In their report, analysts Nicole Lim Qiuni and Matthias Chan note that Megachem offers a one-stop integrated solution for its customers, leveraging on its capabilities in proprietary chemical products manufacturing, contract manufacturing and global distribution.
“Being appointed the sole distributor to multiple suppliers due to its strong presence in Asia further cements Megachem’s positioning as the company of choice. Its global just-in-time delivery offering — a venture requiring precision — calls for superior inventory management and logistic capabilities coupled with a strong IT management system,” the analysts add.
Once the lengthy and complex approval process for a customised product is cleared, customers are generally unwilling to hop to a different supplier. This is further augmented by the price inelasticity of specialty chemical products, Lim and Chan add. The fragmentation of the specialty chemical industry reinforces such staticity, allowing for meaningful passing of costs to customers.
This is witnessed during the pandemic years of FY2020 and FY2021, where Megachem’s gross profit margins remained stable at about 25% despite rapid hikes of raw material costs. Despite its lackluster performance in 1HFY2023, the analysts believe the weakness is short-term and should dissipate as the business cycle inflects.
Megachem also boasts well-diversified revenue streams.

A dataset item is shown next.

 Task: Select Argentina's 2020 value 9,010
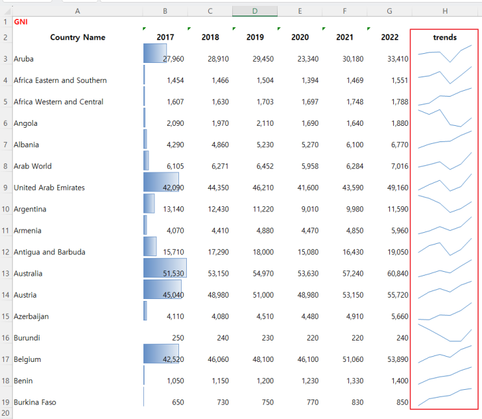310,209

The analysts highlight Megachem’s broadly segmented FY2022 industry exposure, with the largest contributor only accounting for about a third of the aggregate. This reduces concentration risks, offering buoyancy in the event of a downturn in any particular industry.
For instance, its exposure to booming industries such as food and beverage as well as agriculture allows the company to record firm top-line performance against the backdrop of economic downturn during the pandemic years. This underscores the stability of Megachem’s business model, the analysts point out.

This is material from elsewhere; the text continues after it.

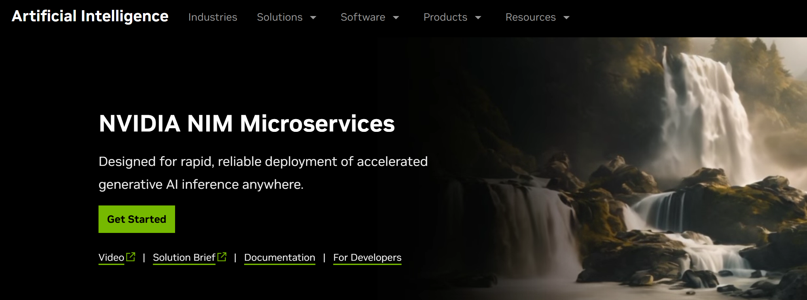Expand the Software dropdown arrow
The width and height of the screenshot is (807, 300).
[396, 18]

“This was in fact engineered as intended by management of the firm. In FY2018, its exposure to performance coatings and polymers stood at 42%, making up almost half of overall revenue. Sensing the potential risk of concentration, the team decided to scale up business in other segments, highlighting provident management,” they add.
Focusing on generating better profits, Megachem is currently moving towards higher margin industries, such as biotechnology. The analysts expect the company to continue in this direction, recording healthy and improving margins.
Lim and Chan also point out Megachem’s low gearing and stable dividends, which reflect stable balance sheets. In its 1HFY2023, the company reported net gearing of 0.31x after a $6 million repayment of borrowings to alleviate the impact of higher financing costs. Borrowings up to a reasonable level of 0.5x would give the company additional headroom of about $23 million for further capital expenditure to finance future expansions, the analysts note.
“Current debt levels only stand at about $32.9 million. Interest coverage ratio has stood above 2.0x over the past 5 years, an indicator of sufficient cash flow to meet interest payments timely with no potential for default. Current ratio has been standing about 2.0x over the past five years, highlighting good coverage of liabilities and adequate short-term liquidity,” the analysts add.
As at 11.11am, shares in Megachem are trading flat at 49.5 cents.